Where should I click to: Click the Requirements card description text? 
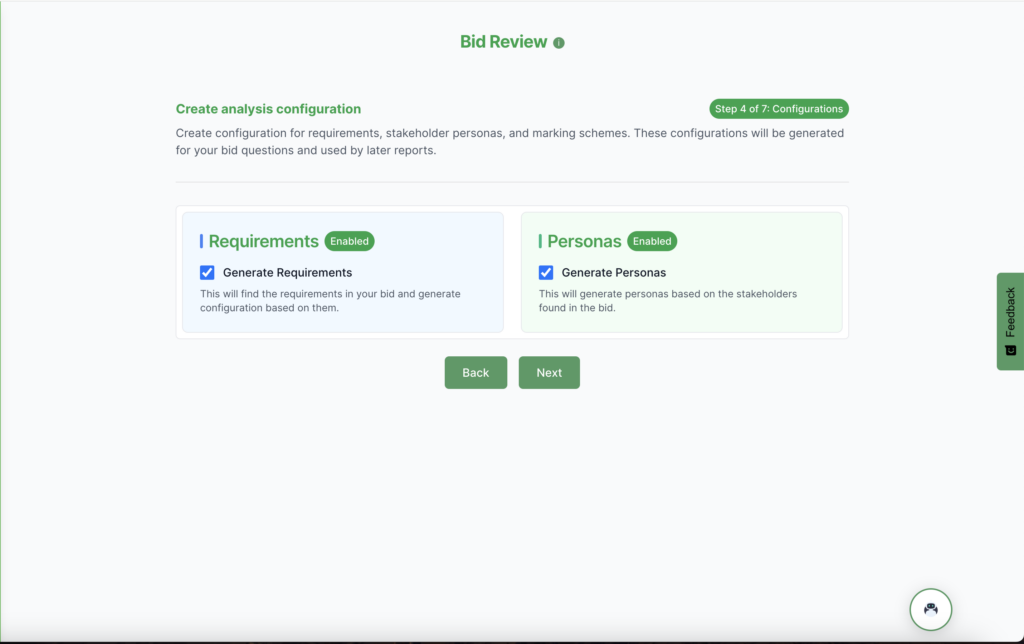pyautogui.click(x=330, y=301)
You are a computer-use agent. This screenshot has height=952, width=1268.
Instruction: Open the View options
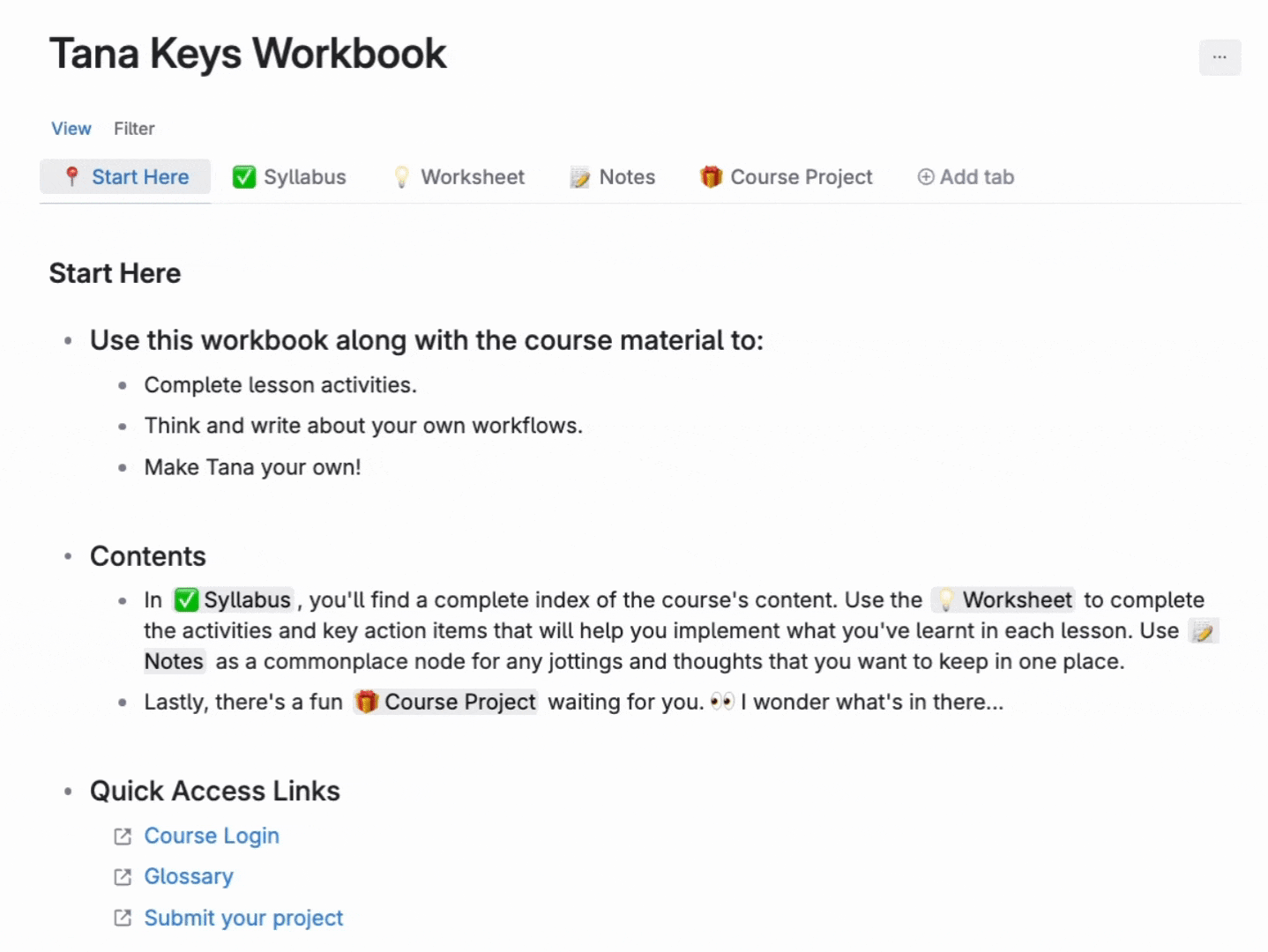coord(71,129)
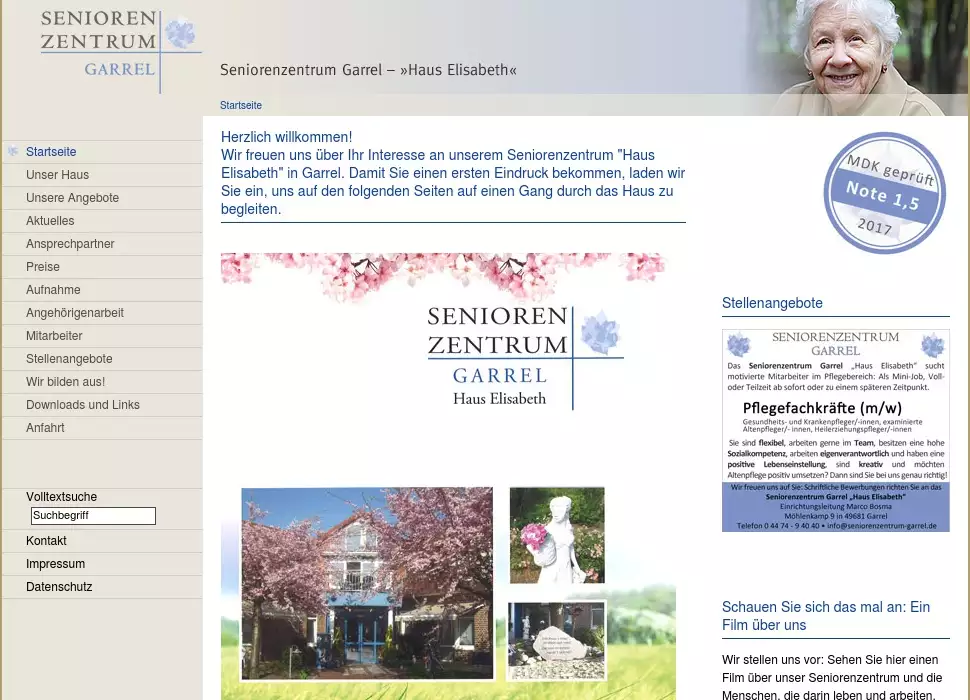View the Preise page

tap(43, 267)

-------

What to work on. Everything in the data except the pictures should be restated word for word.

Solution to the exercise.
Where should I click to: Click the Requirements card description text? 
pyautogui.click(x=330, y=301)
You are a computer-use agent. This screenshot has height=952, width=1268.
Instruction: Open the View options
coord(71,129)
View the Preise page

tap(43, 267)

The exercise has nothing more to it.